◆ Provided data ◆
--

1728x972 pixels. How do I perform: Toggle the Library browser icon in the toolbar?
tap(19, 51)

--

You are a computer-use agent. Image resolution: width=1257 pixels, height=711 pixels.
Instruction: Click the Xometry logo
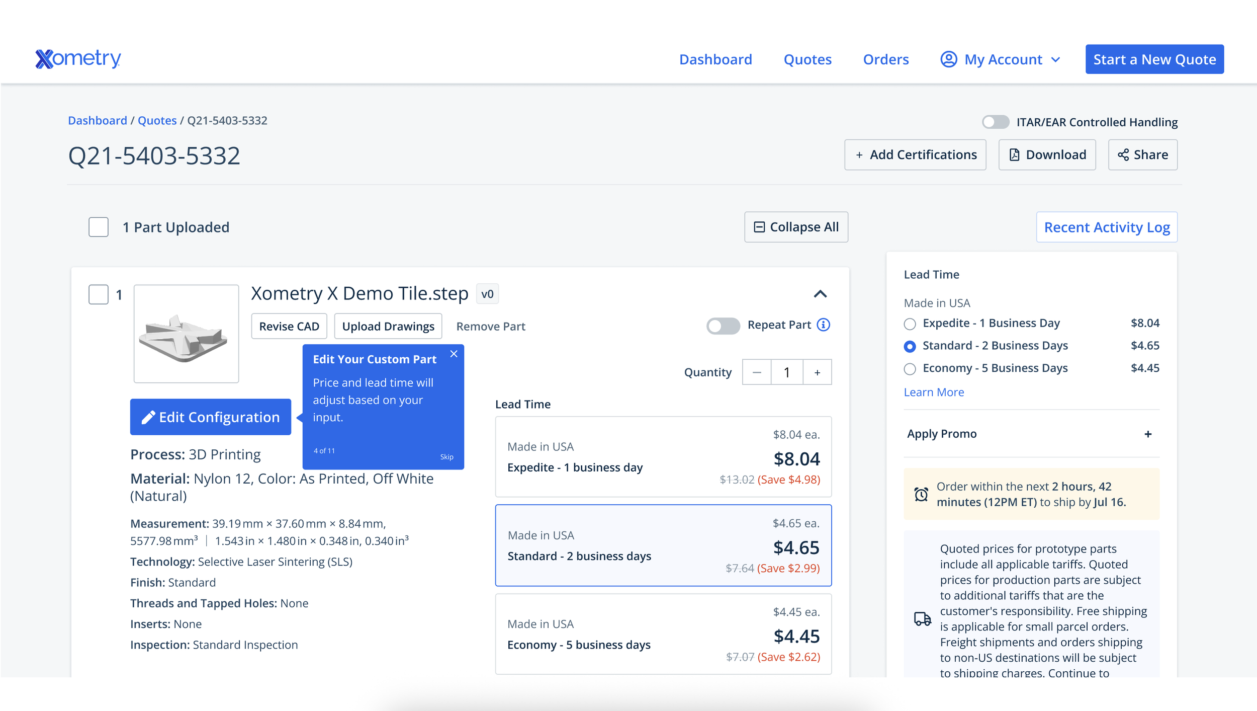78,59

--

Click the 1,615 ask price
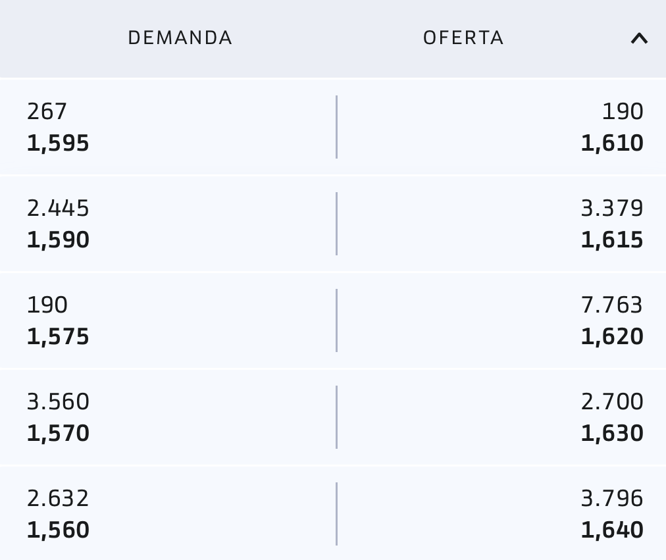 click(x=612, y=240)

--

◆ What is required ◆
Please state how many lines above contain the string "pixels", giving only the number.

◆ Result of this task ◆
2